• EXTRACT
Macaroni Art
By Karen Maezen Miller
I begged my father to take me to the store. It was the day before Christmas, and I had nothing to give to my mother except an art project I had brought home from school. It was a picture made with painted macaroni. How embarrassing. Even in kindergarten I knew that it wasn’t a real gift. It wasn’t good enough. It wasn’t the kind of thing anyone wants. Remembering it, I can still feel the full extent of a five-year-old’s self-criticism and shame. Dad took me to a convenience store and I emptied my piggy bank for a set of plastic drink coasters.
One day my mom cleaned under my bed and pulled out the macaroni picture from its hiding place. She showed it to me with questioning eyes. Now I know what she felt inside, her heart breaking with a sudden rush of tenderness for an injured child.
The most profound gifts are the ones that don’t measure up to any standard. They are not excellent or grand, but unexciting and ordinary. They may not look like gifts at all, but like failures. No matter how they look, they carry the precious essence of life’s true nature, which is love.

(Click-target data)
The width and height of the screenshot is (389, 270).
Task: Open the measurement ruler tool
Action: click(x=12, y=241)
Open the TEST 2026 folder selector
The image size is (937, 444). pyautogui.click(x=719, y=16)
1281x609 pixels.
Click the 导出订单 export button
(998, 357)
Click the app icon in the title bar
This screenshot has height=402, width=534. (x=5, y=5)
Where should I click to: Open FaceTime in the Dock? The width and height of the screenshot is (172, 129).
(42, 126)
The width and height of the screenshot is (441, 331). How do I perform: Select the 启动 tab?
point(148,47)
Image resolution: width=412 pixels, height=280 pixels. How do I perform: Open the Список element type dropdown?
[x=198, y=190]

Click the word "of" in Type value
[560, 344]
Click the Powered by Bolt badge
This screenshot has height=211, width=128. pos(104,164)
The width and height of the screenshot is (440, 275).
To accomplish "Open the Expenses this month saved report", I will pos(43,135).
--
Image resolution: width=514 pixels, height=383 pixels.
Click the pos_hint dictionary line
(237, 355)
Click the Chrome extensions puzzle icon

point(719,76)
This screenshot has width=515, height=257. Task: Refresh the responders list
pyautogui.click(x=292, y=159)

• JOB A
In the Macaroni Art piece, retype the passage between "One day my mom" and "an injured child.", inclusive.
• JOB B
Condense the paragraph of the Macaroni Art piece that starts "I begged my father" into a shorter version that keeps its main facts.

• REPLY A
One day my mom cleaned under my bed and pulled out the macaroni picture from its hiding place. She showed it to me with questioning eyes. Now I know what she felt inside, her heart breaking with a sudden rush of tenderness for an injured child.

• REPLY B
On the day before Christmas, a five-year-old narrator had nothing to give the narrator's mother except a painted-macaroni picture from school. Even in kindergarten, the narrator felt it was not a real gift and still remembers the shame. The narrator begged to go to the store, so the father went to a convenience store, where the narrator emptied the piggy bank to buy a set of plastic drink coasters.